I realized that the conversation Martin Hake and I were having is one that should be encouraged and replicated by all who would try to wrap their heads around the Shoah, who would try to understand and not regurgitate pretty platitudes, who would try to figure out how a liberal, left-wing writer like Ludwig Thoma could become a right-winger.
I’ve had quite enough of the stories that involve haloes and pedestals. I am sickened by false narratives that have legend on loop, that falsely attribute nobility to common thieves and liars. I don’t want any more saccharine musicals based on discredited and laughable histories, saccharine musicals that pretend to be fact-based but are not (shame on you, Brian Belding!, because you claim to have been a history teacher, yet you applied zero historical process to your work).
I want instead to have these hard conversations, talking about US culpability in postwar Germany. I want to dig deeper into the lives of seriously flawed White Rose (and other) heroes and comprehend why they risked everything when their personal freedoms were not jeopardized. I want to know more about the myriad shades of gray that permeated that era.
That holds true even when our heroes stumble into the gray areas by embracing elements of National Socialist dogma. How could they? How could they not?
Talk about the hard stuff, not the feel-good pretty story that makes us warm and fuzzy inside.
If we don’t have these conversations, then we will miss the point of HISTORY, of why this matters, and how history can educate our political, ethical, and personal choices today.
The tapestry of these conversations, one color woven into another… Threads of one person’s history briefly intersecting another’s. Places, people, things undergirding deeds. Black, red, gold superimposed on red-white-black. Threads disappearing into the back side of the tapestry, part of a jumbled mess. Warp stretched taut, providing structure (data). Into this warp, the weft, those brightly colored threads that are discontinous, that provide the character, that tell the story.

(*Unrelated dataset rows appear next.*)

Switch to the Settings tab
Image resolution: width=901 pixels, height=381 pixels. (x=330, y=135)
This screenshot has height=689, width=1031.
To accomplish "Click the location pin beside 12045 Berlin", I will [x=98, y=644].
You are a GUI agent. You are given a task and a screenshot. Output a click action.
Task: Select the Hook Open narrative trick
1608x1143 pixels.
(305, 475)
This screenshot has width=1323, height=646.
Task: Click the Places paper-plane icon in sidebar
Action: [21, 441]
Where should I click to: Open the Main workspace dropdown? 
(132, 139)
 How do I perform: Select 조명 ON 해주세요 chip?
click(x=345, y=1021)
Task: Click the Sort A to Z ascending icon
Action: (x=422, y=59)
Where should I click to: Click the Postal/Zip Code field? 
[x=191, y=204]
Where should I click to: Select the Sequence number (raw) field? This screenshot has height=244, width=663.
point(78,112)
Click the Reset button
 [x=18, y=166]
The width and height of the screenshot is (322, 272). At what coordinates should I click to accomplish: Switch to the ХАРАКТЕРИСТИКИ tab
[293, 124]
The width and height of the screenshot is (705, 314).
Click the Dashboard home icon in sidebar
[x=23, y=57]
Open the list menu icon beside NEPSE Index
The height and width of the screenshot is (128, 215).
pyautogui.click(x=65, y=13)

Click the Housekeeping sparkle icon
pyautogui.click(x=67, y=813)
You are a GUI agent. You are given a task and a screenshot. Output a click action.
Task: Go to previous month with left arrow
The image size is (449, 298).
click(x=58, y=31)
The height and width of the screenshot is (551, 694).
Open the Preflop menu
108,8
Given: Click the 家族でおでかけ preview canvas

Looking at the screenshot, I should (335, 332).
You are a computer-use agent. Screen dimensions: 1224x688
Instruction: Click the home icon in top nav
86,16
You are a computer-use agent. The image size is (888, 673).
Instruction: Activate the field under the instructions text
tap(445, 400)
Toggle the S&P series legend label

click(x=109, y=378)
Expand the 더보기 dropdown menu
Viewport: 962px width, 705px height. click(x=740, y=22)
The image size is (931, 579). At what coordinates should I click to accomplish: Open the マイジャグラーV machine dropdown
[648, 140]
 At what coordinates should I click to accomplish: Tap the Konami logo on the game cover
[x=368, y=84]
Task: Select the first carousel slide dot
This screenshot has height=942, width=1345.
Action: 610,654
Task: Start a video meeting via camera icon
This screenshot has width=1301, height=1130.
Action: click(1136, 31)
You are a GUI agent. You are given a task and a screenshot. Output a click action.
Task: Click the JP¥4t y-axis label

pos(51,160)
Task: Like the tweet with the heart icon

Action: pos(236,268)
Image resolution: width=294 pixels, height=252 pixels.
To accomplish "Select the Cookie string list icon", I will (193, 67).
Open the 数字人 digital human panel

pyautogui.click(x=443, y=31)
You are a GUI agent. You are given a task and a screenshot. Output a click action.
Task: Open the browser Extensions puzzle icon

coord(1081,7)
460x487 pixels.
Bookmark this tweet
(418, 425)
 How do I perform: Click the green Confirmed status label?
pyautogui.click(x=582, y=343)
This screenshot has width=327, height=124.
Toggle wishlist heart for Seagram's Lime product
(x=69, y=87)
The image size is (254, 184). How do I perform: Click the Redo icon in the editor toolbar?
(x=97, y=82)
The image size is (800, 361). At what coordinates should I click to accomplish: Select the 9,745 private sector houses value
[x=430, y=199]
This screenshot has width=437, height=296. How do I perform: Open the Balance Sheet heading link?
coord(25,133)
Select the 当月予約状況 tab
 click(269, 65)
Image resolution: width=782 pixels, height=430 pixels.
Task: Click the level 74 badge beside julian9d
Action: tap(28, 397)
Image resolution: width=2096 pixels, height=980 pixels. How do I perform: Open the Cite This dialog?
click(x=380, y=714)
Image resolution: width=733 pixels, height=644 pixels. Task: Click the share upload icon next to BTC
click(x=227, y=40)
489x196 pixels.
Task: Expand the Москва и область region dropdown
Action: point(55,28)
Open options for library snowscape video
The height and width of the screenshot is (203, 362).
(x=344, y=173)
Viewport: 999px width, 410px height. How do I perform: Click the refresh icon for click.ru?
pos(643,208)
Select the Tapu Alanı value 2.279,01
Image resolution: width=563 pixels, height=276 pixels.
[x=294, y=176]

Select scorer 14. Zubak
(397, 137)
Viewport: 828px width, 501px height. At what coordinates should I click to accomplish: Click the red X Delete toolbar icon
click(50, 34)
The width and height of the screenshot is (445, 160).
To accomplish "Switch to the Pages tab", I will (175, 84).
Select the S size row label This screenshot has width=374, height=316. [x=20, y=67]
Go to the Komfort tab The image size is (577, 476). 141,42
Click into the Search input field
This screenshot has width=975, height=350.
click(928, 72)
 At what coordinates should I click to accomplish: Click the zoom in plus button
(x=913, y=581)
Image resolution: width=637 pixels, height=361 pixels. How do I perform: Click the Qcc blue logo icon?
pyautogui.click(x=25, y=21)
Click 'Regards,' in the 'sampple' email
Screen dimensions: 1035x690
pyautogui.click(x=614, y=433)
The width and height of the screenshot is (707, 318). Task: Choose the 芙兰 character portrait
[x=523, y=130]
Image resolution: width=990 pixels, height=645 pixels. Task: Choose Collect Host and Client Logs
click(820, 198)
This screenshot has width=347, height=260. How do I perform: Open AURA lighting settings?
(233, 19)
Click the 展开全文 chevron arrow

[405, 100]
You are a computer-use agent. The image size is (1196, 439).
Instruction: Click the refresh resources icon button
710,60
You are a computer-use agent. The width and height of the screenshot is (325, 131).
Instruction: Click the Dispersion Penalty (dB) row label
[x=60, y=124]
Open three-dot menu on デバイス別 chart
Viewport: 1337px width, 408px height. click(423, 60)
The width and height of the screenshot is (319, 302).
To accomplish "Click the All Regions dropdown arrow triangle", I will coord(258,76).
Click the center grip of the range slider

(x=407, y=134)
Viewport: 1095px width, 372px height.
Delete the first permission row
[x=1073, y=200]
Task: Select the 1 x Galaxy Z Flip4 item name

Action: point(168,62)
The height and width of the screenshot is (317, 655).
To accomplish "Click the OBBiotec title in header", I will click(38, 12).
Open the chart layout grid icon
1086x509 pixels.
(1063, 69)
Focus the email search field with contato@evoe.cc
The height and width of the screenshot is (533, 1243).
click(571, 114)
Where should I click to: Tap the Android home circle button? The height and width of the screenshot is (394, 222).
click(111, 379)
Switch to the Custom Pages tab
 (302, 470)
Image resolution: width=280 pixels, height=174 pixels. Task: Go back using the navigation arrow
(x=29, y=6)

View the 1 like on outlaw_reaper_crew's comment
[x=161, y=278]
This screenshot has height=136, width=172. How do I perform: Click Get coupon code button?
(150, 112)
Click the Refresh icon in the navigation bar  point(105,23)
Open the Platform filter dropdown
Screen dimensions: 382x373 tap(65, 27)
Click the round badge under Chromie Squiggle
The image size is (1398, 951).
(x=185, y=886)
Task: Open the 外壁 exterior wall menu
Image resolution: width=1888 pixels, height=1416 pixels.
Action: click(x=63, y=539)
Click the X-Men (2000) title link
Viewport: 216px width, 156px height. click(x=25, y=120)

The personality of the tapestry.
Once these tapestried conversations take place, once you hear Martin’s words, “Sometimes it can be next to impossible to discern the difference between perpetrators and victims,” and once you understand what that means… the tapestry’s story, this story that we love and cherish and people we honor, begins to make sense.
Only if we work with colors other than black and white.